Cada tanto, en alguna reunión con directivos de Recursos Humanos o en una presentación ante ejecutivos, aparece la pregunta, casi con tono de provocación: "¿Y todavía tiene sentido que aprendamos inglés, con todo lo que traduce la inteligencia artificial?" Lo interesante es que casi nunca lo preguntan en serio. En el fondo, saben que sí. Pero quieren saber por qué.
La escena se repite: una empresa que busca internacionalizarse, o que ya trabaja con proveedores, clientes o equipos en el exterior, decide invertir en capacitación lingüística. No tarda en surgir el debate: ¿vale la pena formar a los empleados en inglés si podemos resolver las traducciones con una app, con subtítulos automáticos o con asistentes de voz? La tentación de delegar todo en la tecnología es comprensible, pero también es limitada.
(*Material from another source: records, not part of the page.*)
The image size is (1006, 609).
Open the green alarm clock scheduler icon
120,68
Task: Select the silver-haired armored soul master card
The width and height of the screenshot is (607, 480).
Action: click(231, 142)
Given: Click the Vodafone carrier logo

Hablar inglés -realmente hablarlo- no es solo traducir palabras. Es pensar con otro ritmo, entender referencias culturales, captar matices, leer entre líneas. Es saber cuándo un "Sounds good" es entusiasmo genuino y cuándo es una forma amable de decir que no. Es comprender que en una reunión con socios asiáticos, europeos o estadounidenses, el inglés es el punto de encuentro, pero también el terreno donde se negocia poder, confianza y visión. No hay traducción automática que reproduzca eso.
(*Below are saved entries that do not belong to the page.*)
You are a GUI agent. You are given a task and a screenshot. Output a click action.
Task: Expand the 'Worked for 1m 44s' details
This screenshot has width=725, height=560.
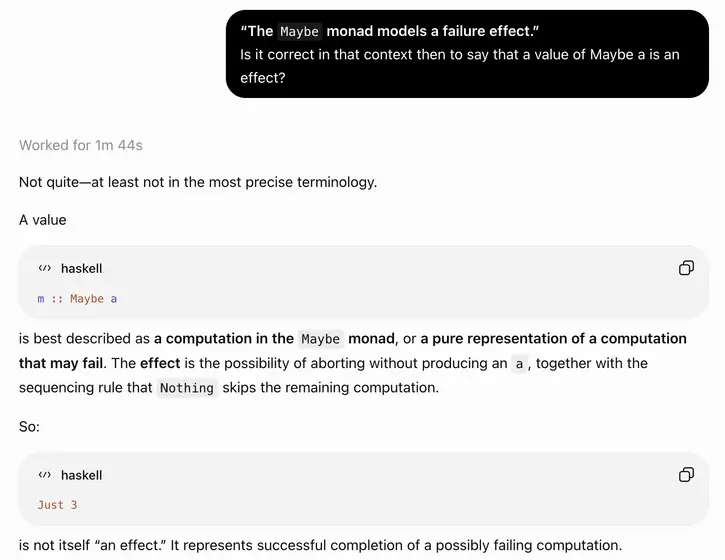pos(81,145)
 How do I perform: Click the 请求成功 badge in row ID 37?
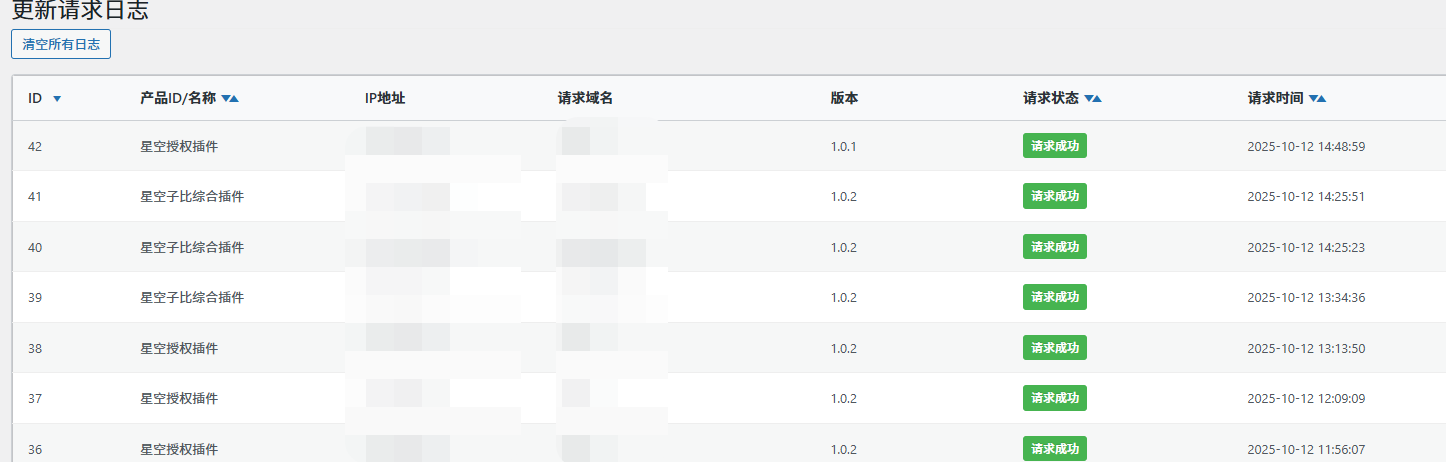point(1054,398)
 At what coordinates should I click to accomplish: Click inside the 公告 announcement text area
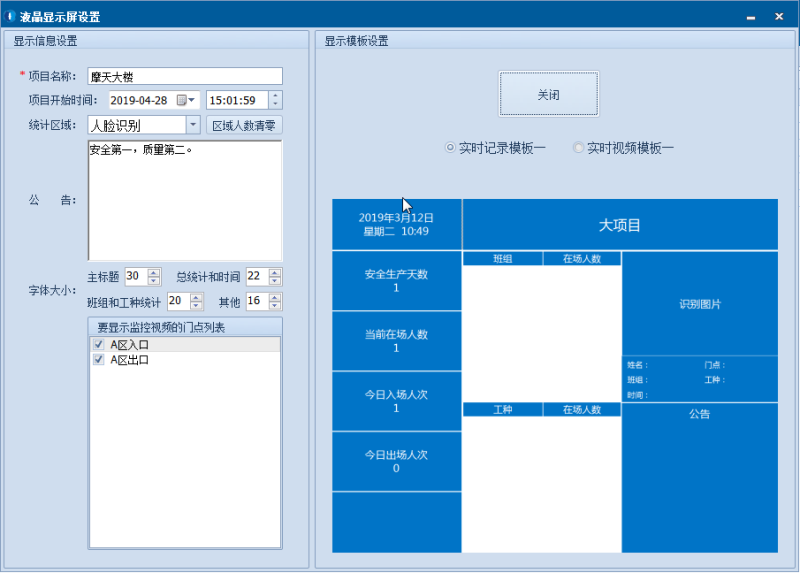[185, 200]

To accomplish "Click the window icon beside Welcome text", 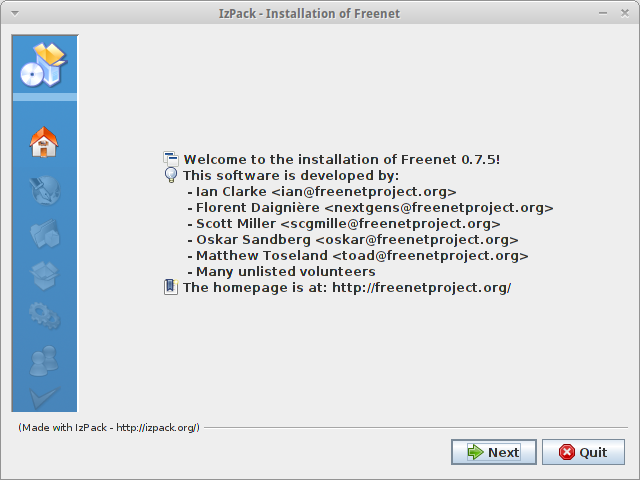I will 171,159.
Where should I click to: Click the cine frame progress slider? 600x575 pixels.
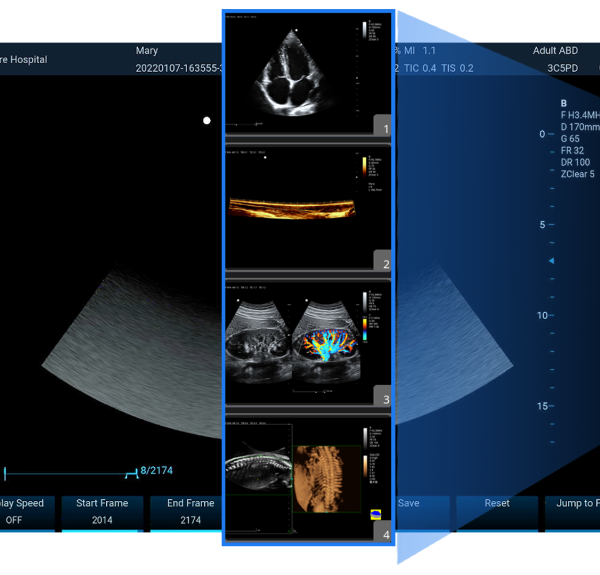70,471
Muchos profesionales hoy pueden leer un informe o entender una presentación en inglés gracias a la IA. Pero otra cosa es escribir un mail convincente, exponer con claridad una idea en una reunión, o reaccionar en tiempo real ante una pregunta inesperada. Y otra cosa -más difícil aún- es lograr que del otro lado sientan que uno está verdaderamente presente, atento, comprometido. Eso no se traduce: se construye con lenguaje real, con escucha, con intención.
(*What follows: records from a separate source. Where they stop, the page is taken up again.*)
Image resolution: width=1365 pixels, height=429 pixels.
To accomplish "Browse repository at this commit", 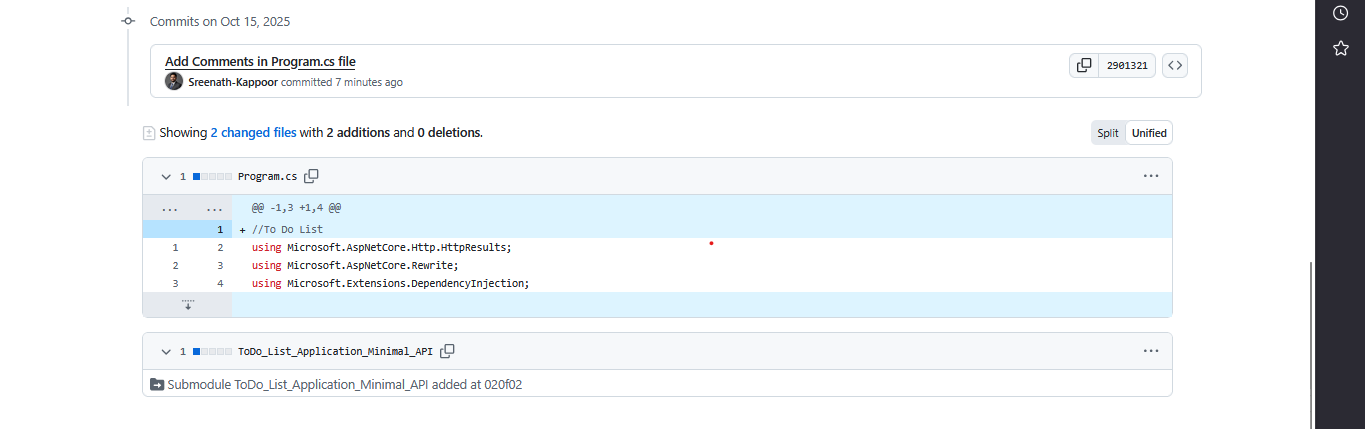I will (1176, 66).
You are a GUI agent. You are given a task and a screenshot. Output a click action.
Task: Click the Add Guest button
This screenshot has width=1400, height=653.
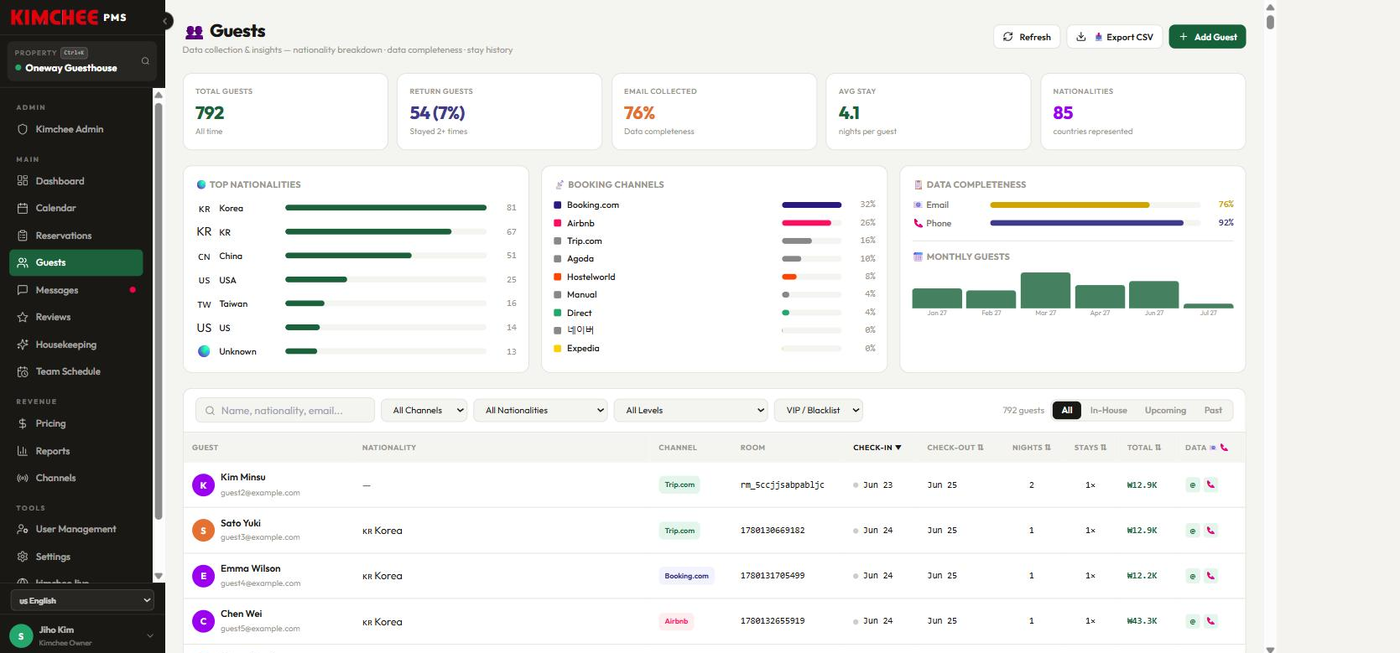coord(1207,37)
La IA traduce, sí. Y cada vez mejor. Pero no tiene criterio, ni contexto, ni olfato comercial. No sabe si estamos ante un cliente potencial o ante un aliado estratégico. No distingue ironías, ambigüedades, dobles sentidos. No entiende que, en algunos negocios, cómo se dice algo importa tanto como lo que se dice. Y que un silencio, un acento mal puesto o una palabra fuera de lugar puede arruinar una relación que costó años construir.
Aprender inglés no es resistirse al futuro. Es prepararse mejor para habitarlo. Porque incluso en un mundo hiperautomatizado, quienes dominan el idioma siguen teniendo una ventaja clave: entienden más rápido, se comunican con mayor claridad, y pueden actuar con independencia. Y eso, en el mundo laboral, es poder. Poder decidir, poder liderar, poder representar a una empresa en el exterior sin necesitar un intermediario digital en el medio.
En las empresas, el inglés no es un lujo ni un beneficio accesorio. Es una inversión directa en competitividad. Y si la IA nos ayuda a repasar vocabulario o a corregir errores, bienvenido sea. Pero reducir el aprendizaje del idioma a una función que "ya puede hacer una máquina" es no entender de qué se trata realmente el juego.
El idioma, en definitiva, sigue siendo humano. Y en los negocios, como en la vida, las mejores decisiones se toman entre personas que pueden mirarse a los ojos y entenderse sin necesidad de traducción.